[PROBLEM REQUIREMENTS] In the data below, set down exactly the lines from the one containing "Select the Subscription page title" up to and including the one containing "The width and". Leave the pictures out.
::::::::::
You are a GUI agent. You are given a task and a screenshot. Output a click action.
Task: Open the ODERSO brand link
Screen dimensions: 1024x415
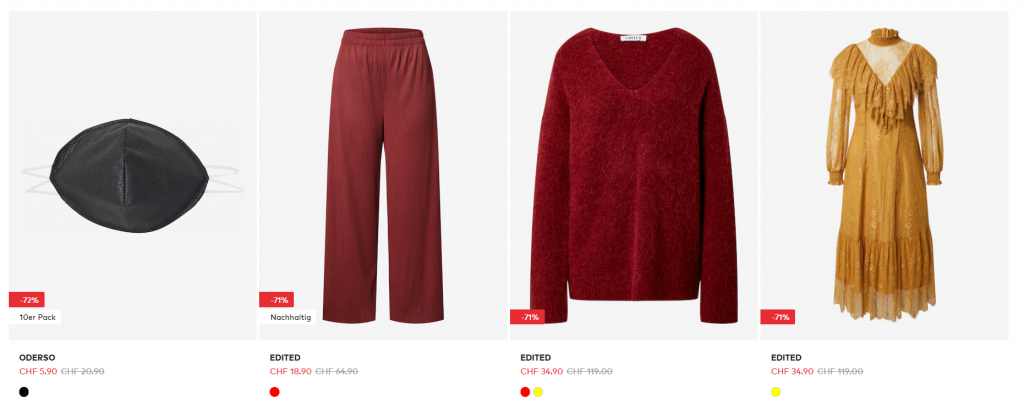pos(37,357)

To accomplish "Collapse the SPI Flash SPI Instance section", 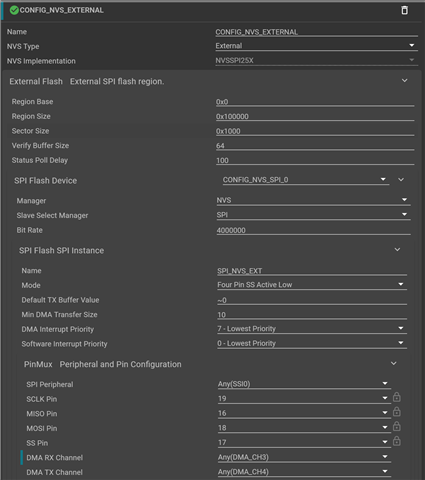I will point(397,250).
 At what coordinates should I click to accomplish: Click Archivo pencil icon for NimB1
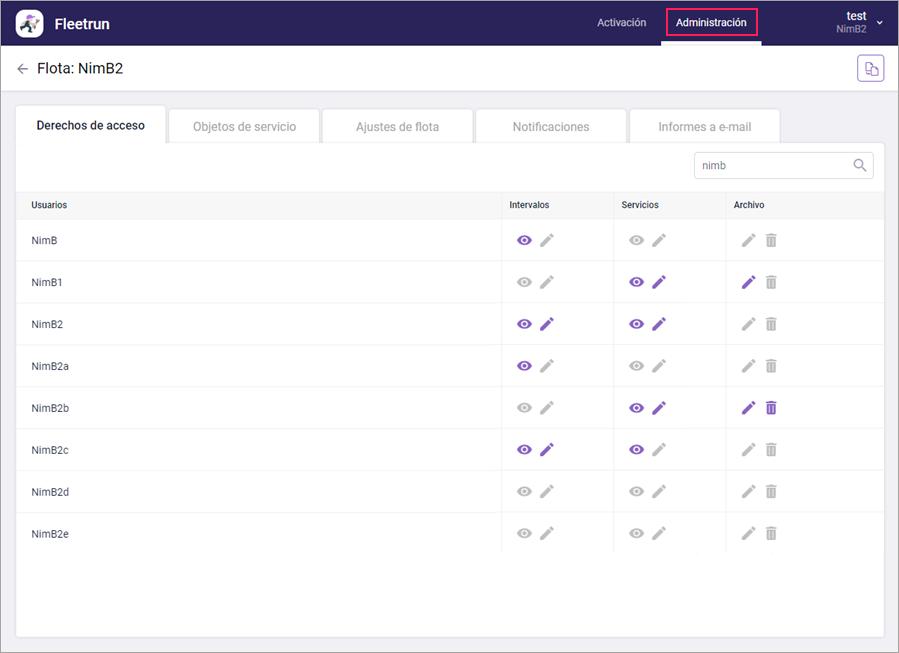tap(748, 282)
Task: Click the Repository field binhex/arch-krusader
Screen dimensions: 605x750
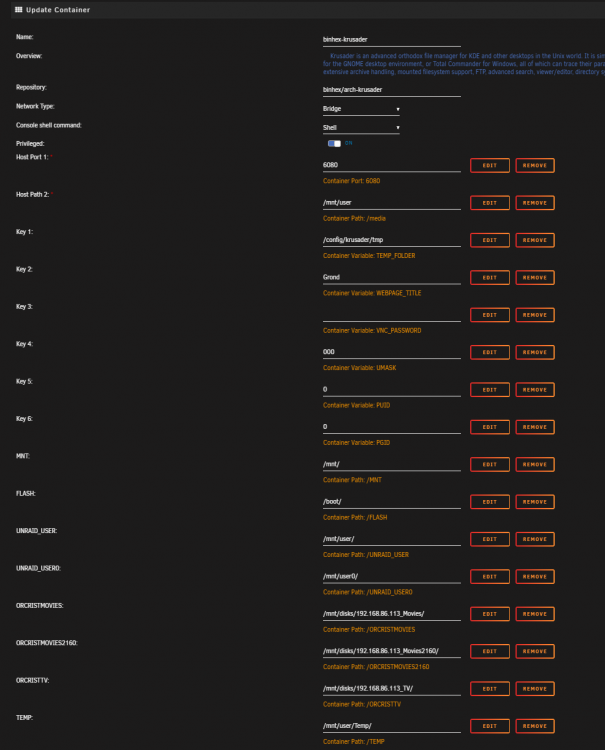Action: coord(392,90)
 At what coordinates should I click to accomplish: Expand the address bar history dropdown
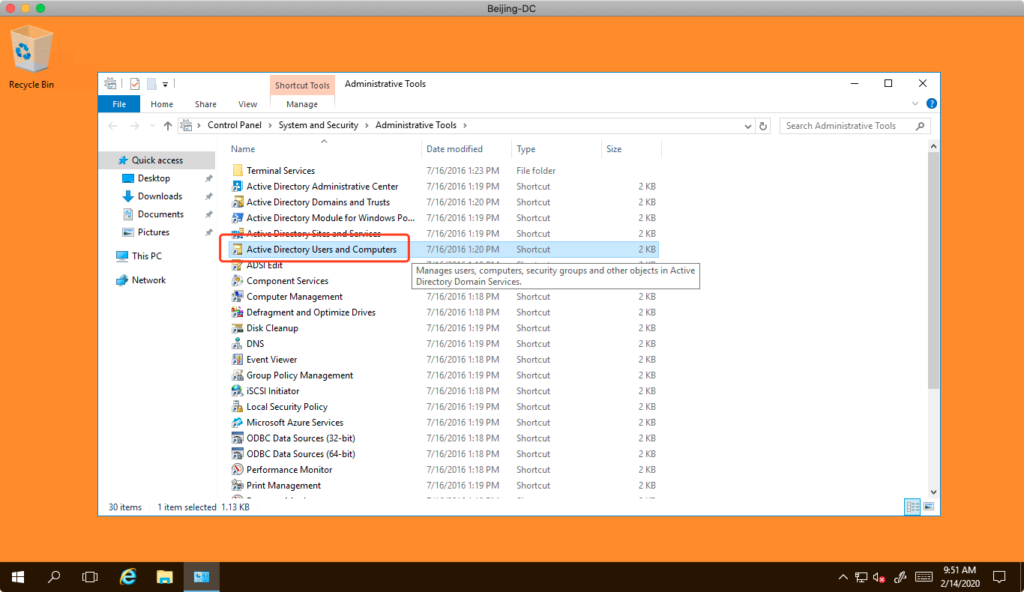point(747,126)
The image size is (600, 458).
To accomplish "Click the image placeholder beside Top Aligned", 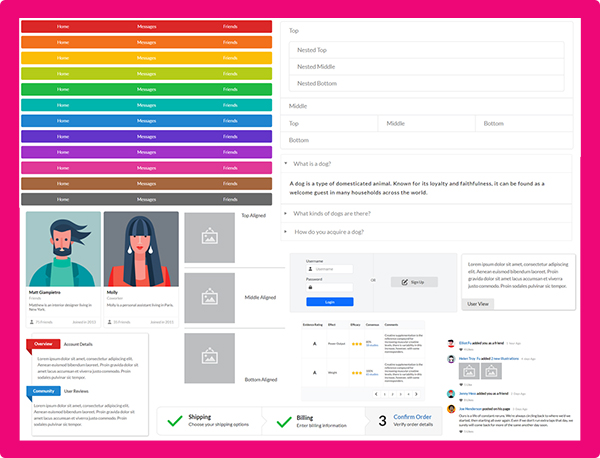I will [209, 237].
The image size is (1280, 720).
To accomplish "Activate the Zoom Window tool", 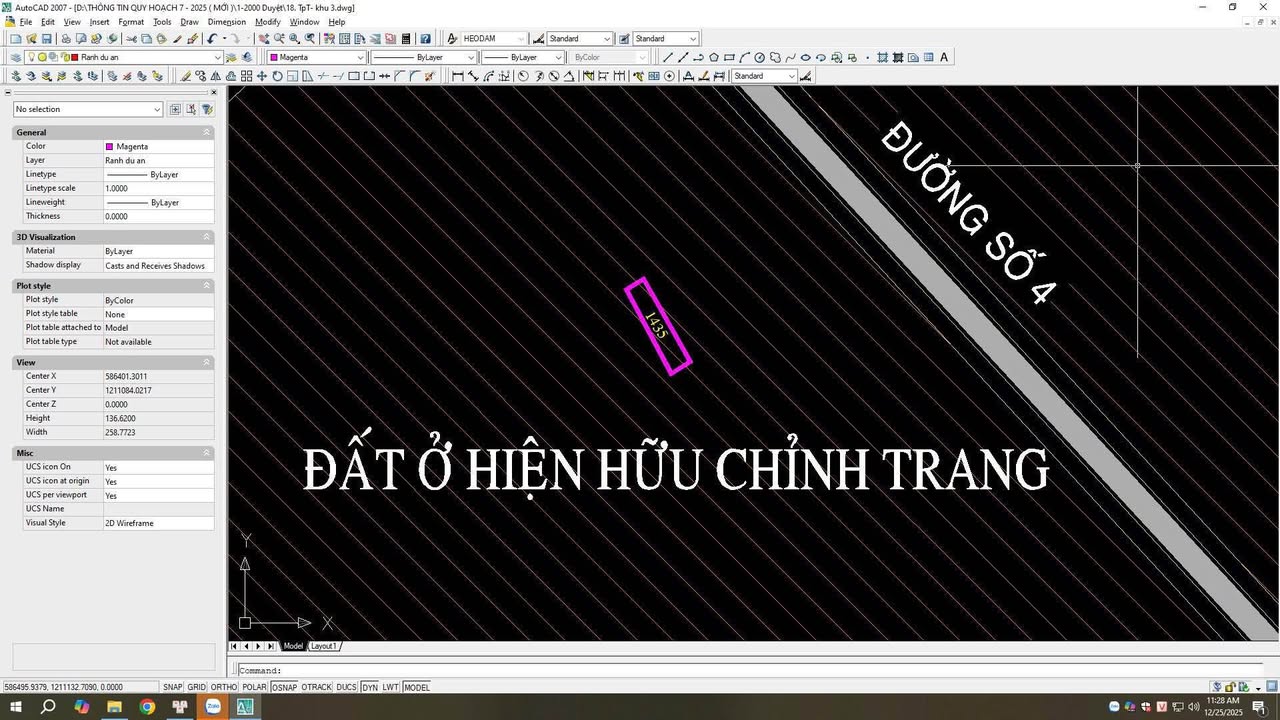I will (x=293, y=38).
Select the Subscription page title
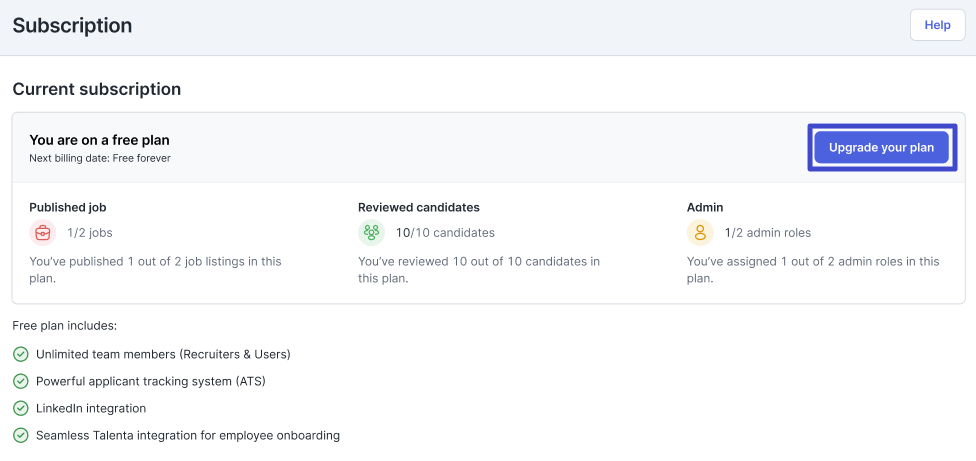 72,26
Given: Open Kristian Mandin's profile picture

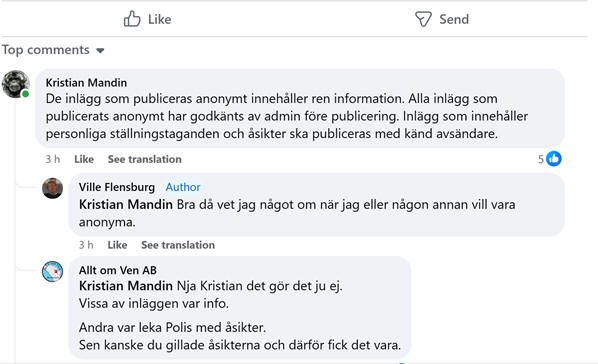Looking at the screenshot, I should [16, 84].
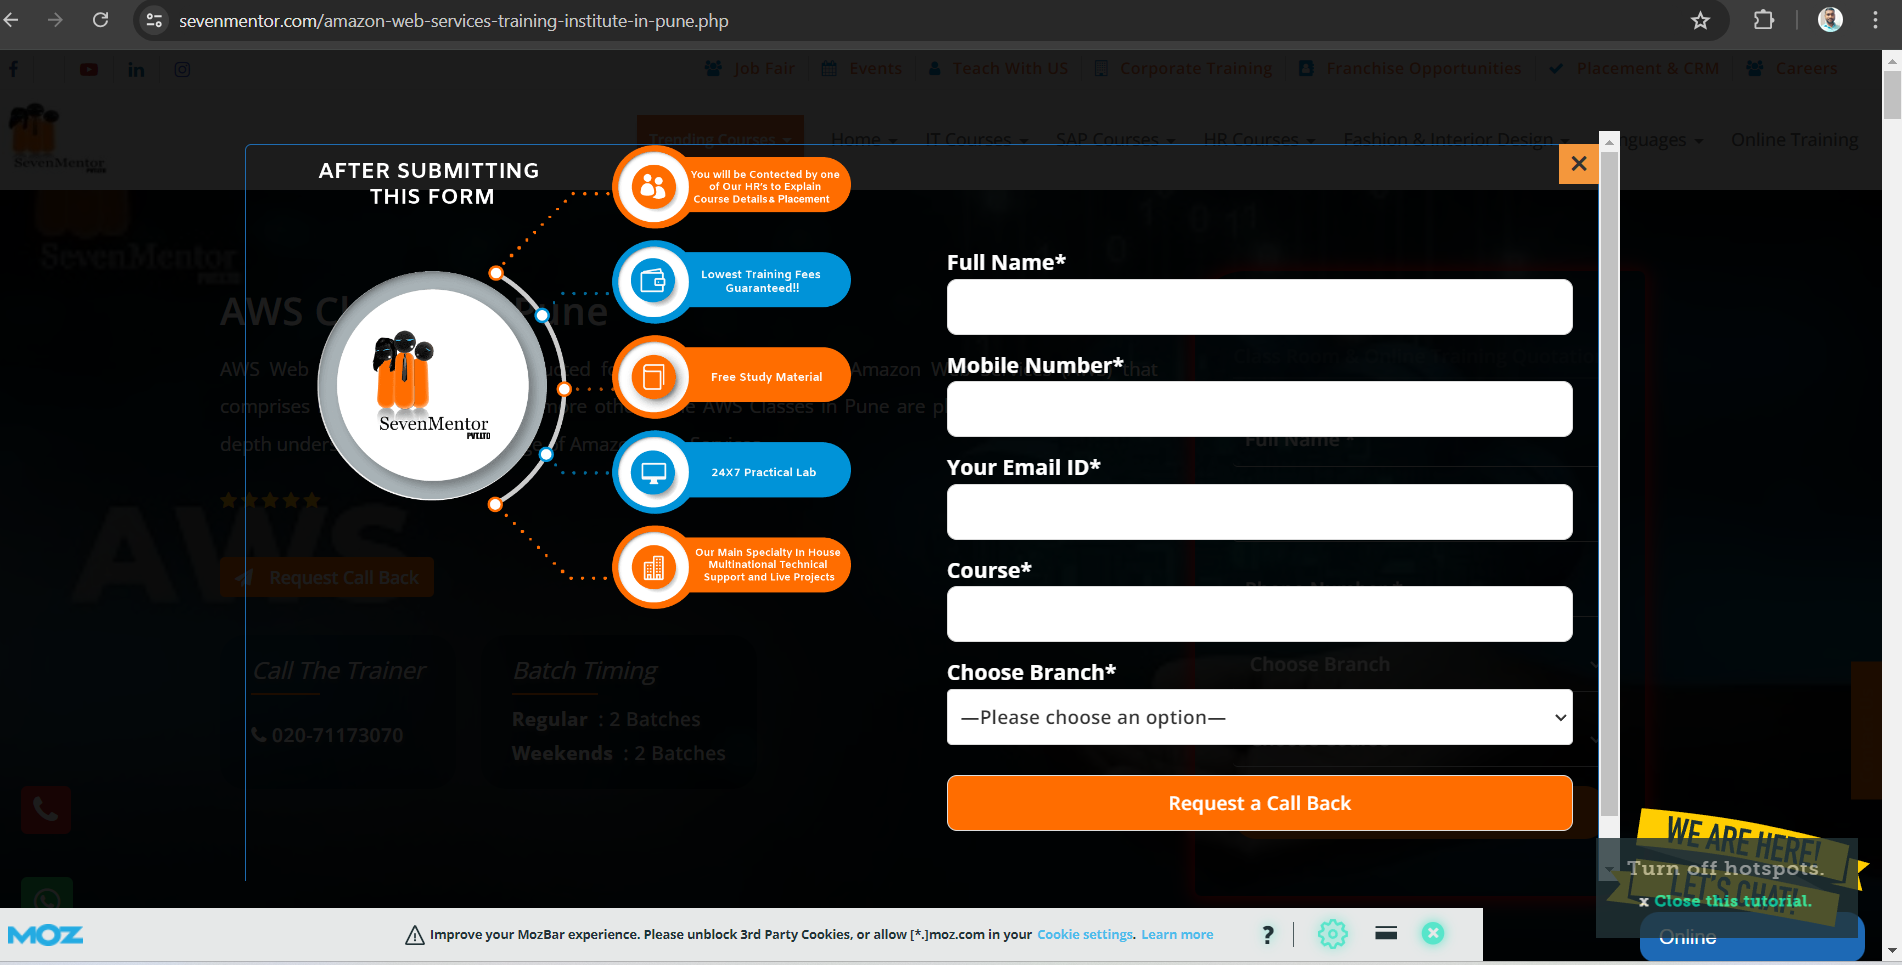Viewport: 1902px width, 965px height.
Task: Click the Request a Call Back button
Action: (1259, 803)
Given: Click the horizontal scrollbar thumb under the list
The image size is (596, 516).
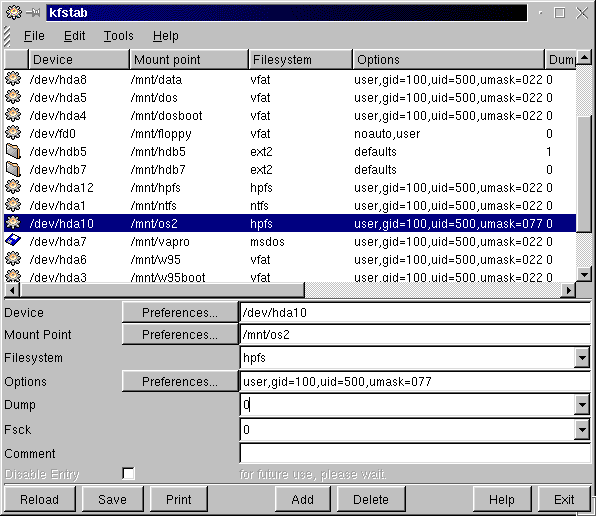Looking at the screenshot, I should click(x=163, y=290).
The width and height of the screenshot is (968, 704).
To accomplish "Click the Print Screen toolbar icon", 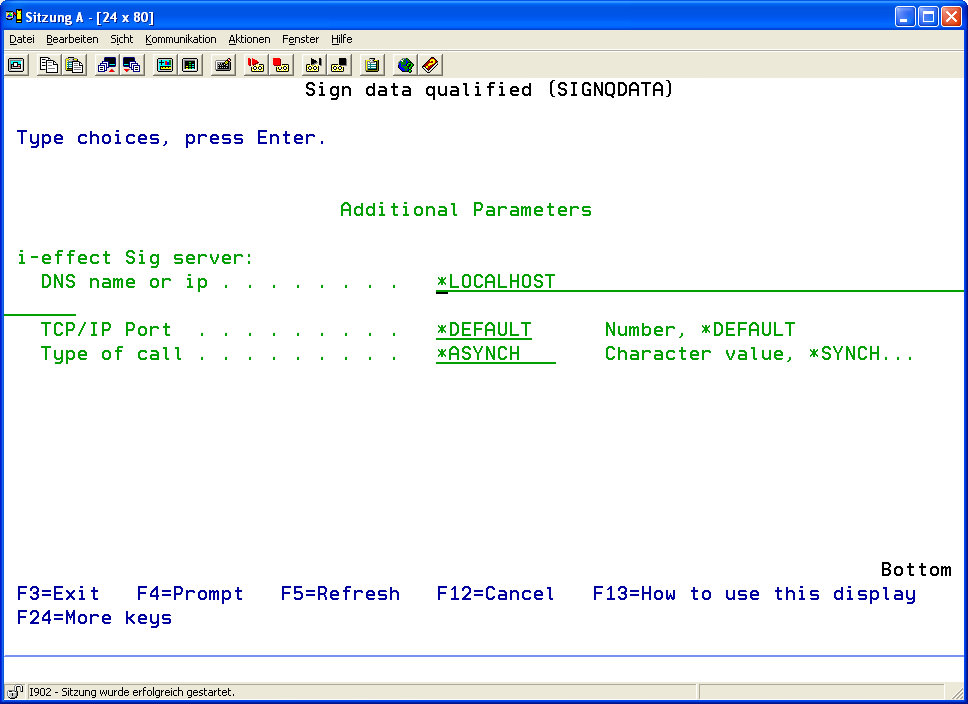I will tap(17, 65).
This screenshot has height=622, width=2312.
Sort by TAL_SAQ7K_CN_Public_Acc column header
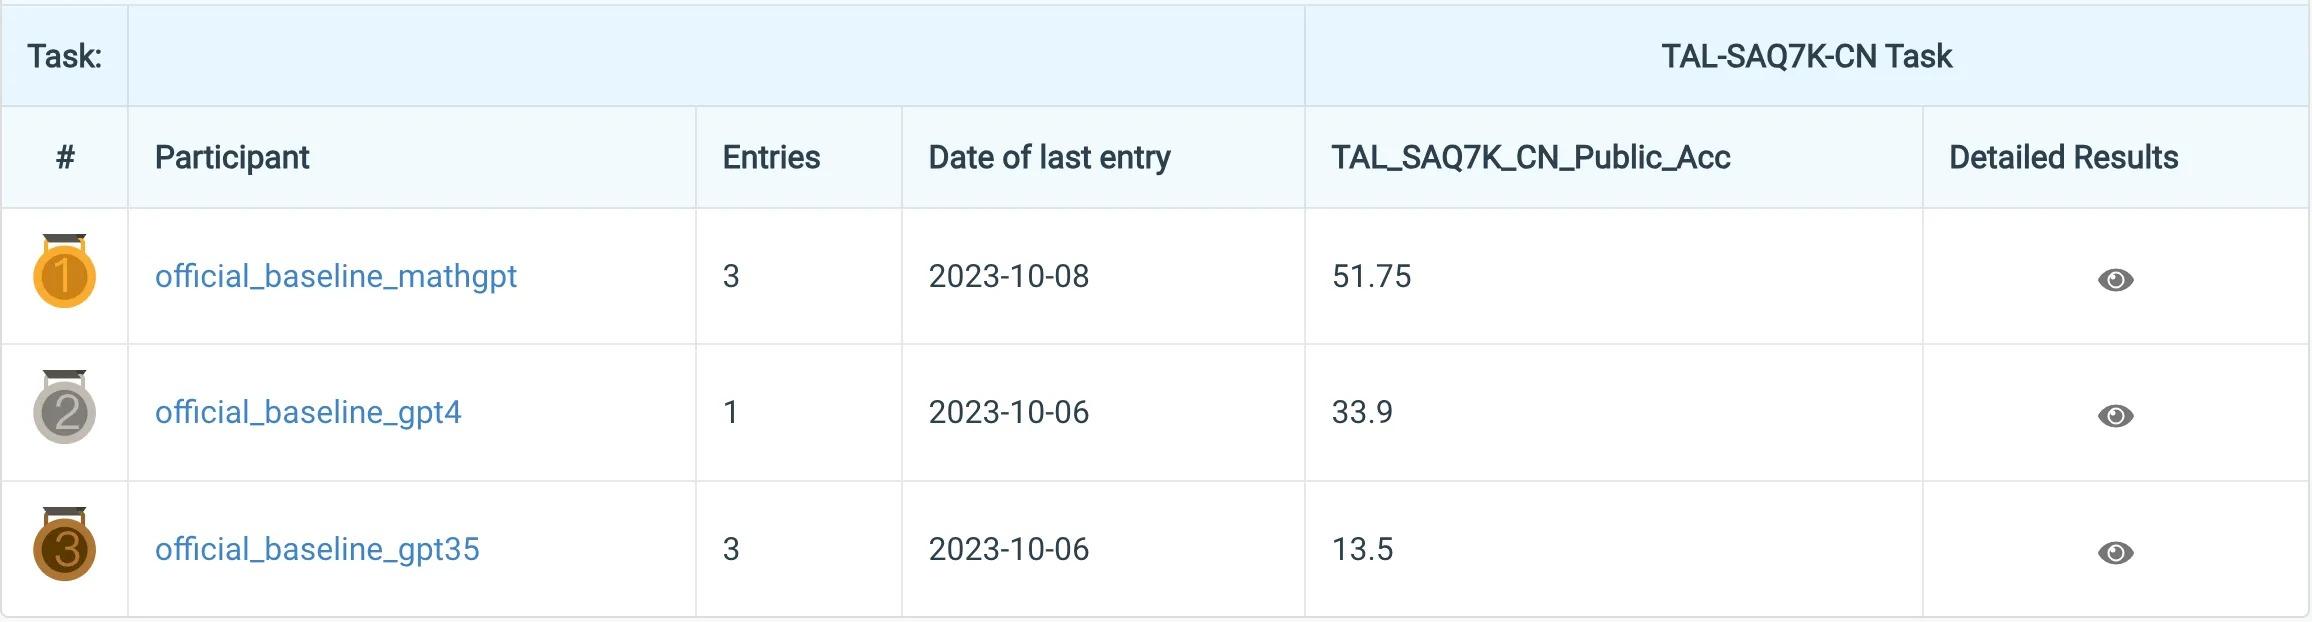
::::::::::
[COMPLETED TASK]
Select the Subscription page title
 72,26
Given: Open Kristian Mandin's profile picture

Looking at the screenshot, I should [16, 84].
Viewport: 1902px width, 965px height.
Task: Click the Request a Call Back button
Action: (1259, 803)
Given: Click the horizontal scrollbar thumb under the list
The image size is (596, 516).
Looking at the screenshot, I should click(x=163, y=290).
The width and height of the screenshot is (968, 704).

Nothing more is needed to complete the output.